Zoals uit de wijziging, vervat in artikel I, onderdeel B, blijkt, is er vanaf gezien om de mogelijkheid van terugwerkende kracht geheel te schrappen. De mogelijkheid om subsidie te verlenen voor kosten die al voor de aanvraag zijn gemaakt, is van belang in verband met de getrapte structuur van het ESF-systeem. De omstandigheid dat subsidieaanvragen uitsluitend door clusteraanvragers kunnen worden gedaan, brengt met zich mee dat individuele bedrijven hun projecten via die aanvragers moeten kunnen laten lopen. De clusteraanvragers hebben dankzij de mogelijkheid van subsidieverstrekking voor kosten die voor de datum van aanvraag zijn gemaakt de ruimte om individuele projecten te verzamelen en geclusterd in te dienen.

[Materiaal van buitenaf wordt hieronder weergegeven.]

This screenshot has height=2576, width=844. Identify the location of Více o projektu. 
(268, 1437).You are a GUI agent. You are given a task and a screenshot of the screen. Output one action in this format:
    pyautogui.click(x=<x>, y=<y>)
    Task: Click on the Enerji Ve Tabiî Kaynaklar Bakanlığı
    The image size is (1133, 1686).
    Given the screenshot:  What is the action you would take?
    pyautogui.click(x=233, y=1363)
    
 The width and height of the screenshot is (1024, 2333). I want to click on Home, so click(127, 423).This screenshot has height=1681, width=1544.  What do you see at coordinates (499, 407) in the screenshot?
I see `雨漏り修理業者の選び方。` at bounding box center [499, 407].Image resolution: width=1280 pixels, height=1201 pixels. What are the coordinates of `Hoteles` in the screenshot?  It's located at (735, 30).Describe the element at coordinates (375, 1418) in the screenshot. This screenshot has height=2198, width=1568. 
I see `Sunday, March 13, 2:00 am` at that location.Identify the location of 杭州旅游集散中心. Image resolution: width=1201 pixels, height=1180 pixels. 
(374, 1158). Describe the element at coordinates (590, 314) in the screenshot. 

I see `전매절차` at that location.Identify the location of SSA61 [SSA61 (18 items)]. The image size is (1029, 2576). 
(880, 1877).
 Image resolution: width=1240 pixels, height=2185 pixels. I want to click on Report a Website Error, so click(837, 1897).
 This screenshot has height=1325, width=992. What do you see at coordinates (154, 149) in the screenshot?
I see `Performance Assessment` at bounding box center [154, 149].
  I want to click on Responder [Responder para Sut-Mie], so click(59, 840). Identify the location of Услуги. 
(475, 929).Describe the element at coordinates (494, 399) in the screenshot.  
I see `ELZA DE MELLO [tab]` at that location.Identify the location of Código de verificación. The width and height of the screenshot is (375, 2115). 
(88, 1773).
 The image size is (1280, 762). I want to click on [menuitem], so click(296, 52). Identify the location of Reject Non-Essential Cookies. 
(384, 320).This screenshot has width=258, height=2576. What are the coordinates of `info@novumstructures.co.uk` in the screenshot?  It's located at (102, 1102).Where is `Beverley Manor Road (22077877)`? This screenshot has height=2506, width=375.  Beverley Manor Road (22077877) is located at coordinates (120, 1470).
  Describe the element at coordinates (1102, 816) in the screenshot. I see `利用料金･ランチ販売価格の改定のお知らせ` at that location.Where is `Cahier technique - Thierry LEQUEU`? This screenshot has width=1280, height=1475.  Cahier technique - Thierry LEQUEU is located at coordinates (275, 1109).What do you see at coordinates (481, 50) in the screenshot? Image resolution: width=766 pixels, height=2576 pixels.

Teneinde potentiële (cluster-)⁠aanvragers in de gelegenheid te stellen rekening te houden met de onderhavige wijzigingen treedt deze regeling eerst in werking met ingang van 1 januari 2006.

De Staatssecretaris van Sociale Zaken en Werkgelegenheid,

H.A.L. van Hoof

  • 1

    Stcrt. 2001, 118; laatstelijk gewijzigd bij ministeriële regeling van 27 mei 2005 (Stcrt. 100).

  • 2

    Stcrt. 2002, 46; laatstelijk gewijzigd bij ministeriële regeling van 27 mei 2005 (Stcrt. 100).